(Dataset entries)
○ ○ ○ ○ ○

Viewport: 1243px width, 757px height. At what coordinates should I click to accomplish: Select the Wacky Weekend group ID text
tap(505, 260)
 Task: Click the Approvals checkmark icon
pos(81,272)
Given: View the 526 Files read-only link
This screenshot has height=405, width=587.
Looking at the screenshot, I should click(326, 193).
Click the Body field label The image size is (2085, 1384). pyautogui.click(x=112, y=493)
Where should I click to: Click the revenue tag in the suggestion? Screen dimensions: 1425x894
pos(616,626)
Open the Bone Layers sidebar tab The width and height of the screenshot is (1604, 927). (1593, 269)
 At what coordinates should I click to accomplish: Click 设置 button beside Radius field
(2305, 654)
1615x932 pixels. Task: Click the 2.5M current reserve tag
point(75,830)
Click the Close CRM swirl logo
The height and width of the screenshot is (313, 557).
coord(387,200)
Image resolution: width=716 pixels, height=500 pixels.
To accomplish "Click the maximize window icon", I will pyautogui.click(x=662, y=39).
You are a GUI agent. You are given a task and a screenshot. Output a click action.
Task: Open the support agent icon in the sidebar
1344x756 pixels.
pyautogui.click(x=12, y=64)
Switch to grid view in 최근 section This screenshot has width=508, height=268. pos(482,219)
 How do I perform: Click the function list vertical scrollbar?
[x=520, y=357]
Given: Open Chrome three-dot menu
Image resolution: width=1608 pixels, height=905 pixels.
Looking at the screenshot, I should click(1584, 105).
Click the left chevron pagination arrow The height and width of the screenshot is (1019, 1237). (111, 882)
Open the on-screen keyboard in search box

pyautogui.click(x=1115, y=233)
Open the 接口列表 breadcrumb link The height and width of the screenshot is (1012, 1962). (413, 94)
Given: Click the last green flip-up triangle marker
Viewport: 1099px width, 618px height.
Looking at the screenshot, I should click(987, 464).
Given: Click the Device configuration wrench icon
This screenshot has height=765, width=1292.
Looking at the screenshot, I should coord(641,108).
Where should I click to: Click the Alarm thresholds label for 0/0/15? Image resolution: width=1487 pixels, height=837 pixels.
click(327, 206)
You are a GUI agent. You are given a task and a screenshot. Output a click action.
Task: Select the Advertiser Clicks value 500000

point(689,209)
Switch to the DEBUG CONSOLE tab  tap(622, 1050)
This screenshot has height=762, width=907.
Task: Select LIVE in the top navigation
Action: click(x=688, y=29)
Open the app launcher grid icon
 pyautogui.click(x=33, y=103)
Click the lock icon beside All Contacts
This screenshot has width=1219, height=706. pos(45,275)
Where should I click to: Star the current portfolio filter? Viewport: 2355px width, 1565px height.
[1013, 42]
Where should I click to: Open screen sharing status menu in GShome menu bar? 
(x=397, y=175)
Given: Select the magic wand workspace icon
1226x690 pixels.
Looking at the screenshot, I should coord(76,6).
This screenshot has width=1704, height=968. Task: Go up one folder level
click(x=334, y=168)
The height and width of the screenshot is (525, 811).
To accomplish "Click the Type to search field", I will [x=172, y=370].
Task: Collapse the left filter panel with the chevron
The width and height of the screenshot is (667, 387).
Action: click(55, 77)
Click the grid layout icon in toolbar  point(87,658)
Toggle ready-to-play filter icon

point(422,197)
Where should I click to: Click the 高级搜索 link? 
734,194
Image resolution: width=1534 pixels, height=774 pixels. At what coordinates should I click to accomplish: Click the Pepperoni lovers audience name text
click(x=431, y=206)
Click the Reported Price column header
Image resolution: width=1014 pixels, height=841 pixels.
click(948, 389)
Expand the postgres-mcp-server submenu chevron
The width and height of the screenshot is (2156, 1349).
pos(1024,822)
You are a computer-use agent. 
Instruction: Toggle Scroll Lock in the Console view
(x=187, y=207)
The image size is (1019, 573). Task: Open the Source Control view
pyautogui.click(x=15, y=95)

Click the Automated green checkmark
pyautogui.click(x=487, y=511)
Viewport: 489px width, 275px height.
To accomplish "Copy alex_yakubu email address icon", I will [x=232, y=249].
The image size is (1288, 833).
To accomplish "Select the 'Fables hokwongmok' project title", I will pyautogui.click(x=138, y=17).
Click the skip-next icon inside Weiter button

○ ○ ○ ○ ○

About this task
Look through the data above. Find each line with the string "agent" and copy it.

Response to the exercise
You are a GUI agent. You are given a task and a screenshot. Output a click action.
Task: Open the support agent icon in the sidebar
You are a GUI agent. You are given a task and a screenshot. Output a click action.
You are a computer-use agent. 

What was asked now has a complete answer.